**PAGE EXTRACT:**
------
Tuesday, June 17, 2014

Introducing Poetry in the Classroom

Writing in the New York Times Sunday Review, William Logan, poses a rhetorical question: Poetry: Who Needs It?
The way we live now is not poetic. We live prose, we breathe prose, and we drink, alas, prose. There is prose that does us no great harm, and that may even, in small doses, prove medicinal, the way snake oil cured everything by curing nothing. But to live continually in the natter of ill-written and ill-spoken prose is to become deaf to what language can do.
Indeed. We lovers of poetry have been living behind enemy lines for a while now. With the Common Core Standard’s heavy emphasis on non-fiction is there any place left for poetry in the classroom? Was there ever?

Where did you read your first poem? Was it in a classroom full of kids rolling their eyes and yawning? Or was it and act of rebellion? Did you read your first poems sneakily on the bus home, a book balanced on your knees?

If you’re like me, you might’ve discovered poetry between the subjects of science and math, huddled over the frayed pages full of words by Maya Angelou, dreaming of caged birds singing for their freedom. Poetry was a door that I didn’t even open, but rather fell through – and fell hard.

 I only had one unit of poetry taught in my time from kindergarten to eighth grade – the most formative years of not only education, but English education. My fifth grade teacher gave us the task of writing almost every form of poetry, from rhyming couplets to the haiku. Months later we sat in the auditorium and sipped hot chocolate, snapping our fingers as our classmates read their own poems aloud. Nobody really cared about poetry then. It was only an assignment, with a payoff in the form of liquid chocolate in a cup.
------
**AVAILABLE DATA:**
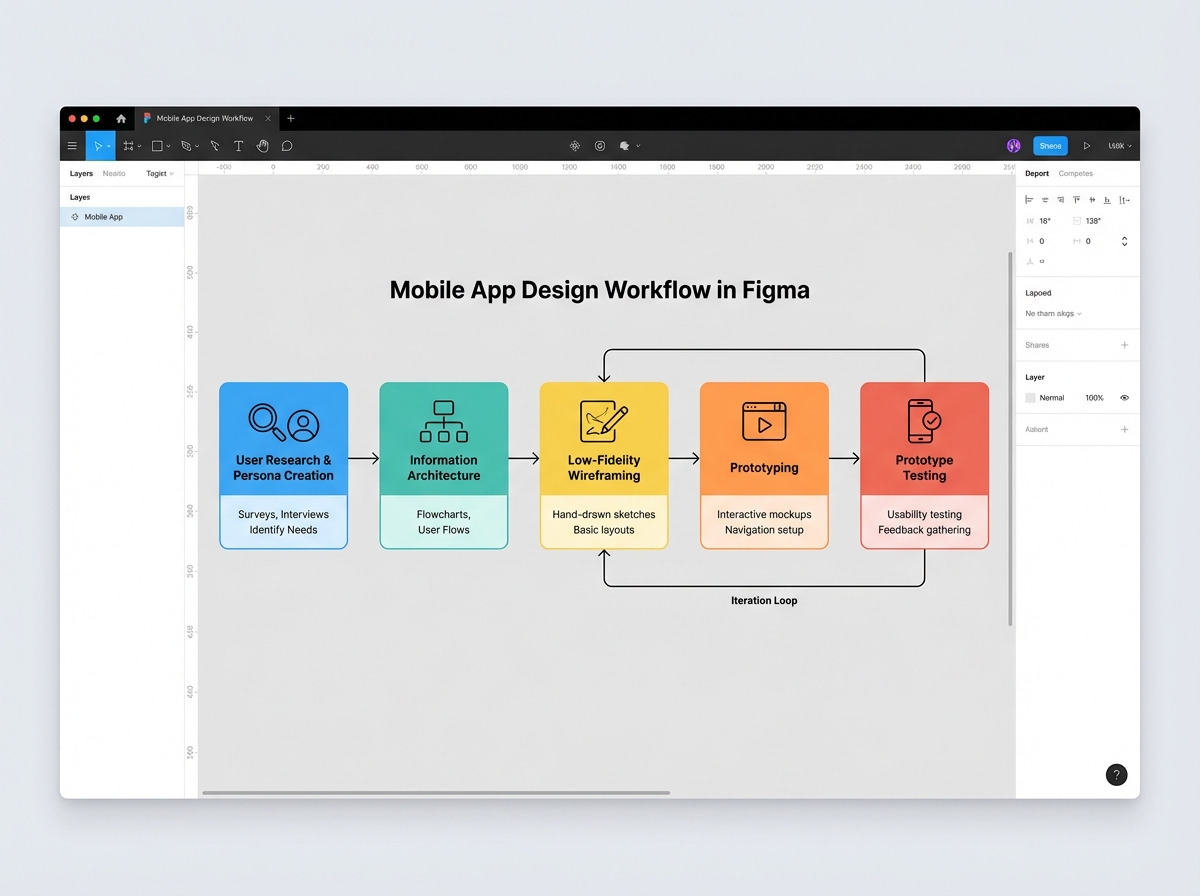Select the Frame tool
------
**REQUIRED WORK:** In the post about poetry in the classroom, what task did the writer's fifth grade teacher give the class?

**TASK RESPONSE:** The teacher had the class write almost every form of poetry, from rhyming couplets to the haiku.